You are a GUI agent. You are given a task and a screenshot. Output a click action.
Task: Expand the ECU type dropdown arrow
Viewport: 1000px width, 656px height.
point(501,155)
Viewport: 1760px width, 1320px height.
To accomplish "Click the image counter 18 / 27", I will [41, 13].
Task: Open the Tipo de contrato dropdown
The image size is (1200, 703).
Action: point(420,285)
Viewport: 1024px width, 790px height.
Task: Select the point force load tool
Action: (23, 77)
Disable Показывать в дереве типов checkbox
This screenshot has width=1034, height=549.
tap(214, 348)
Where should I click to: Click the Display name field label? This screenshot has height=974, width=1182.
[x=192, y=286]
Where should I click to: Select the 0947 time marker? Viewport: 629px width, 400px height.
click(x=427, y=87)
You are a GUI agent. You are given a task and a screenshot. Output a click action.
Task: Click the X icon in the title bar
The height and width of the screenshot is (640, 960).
——————
• _YOUR TASK_
Can you move the rows from the line with "Where should I click to: Select" through the end of the rows into your reply, requests included, adding 102 to every coordinate in the answers?

• _SOLUTION TO THIS TASK_
Where should I click to: Select the 0947 time marker? Viewport: 629px width, 400px height.
click(x=529, y=189)
You are a GUI agent. You are given a task and a screenshot. Output a click action.
Task: Click the X icon in the title bar
The height and width of the screenshot is (640, 960).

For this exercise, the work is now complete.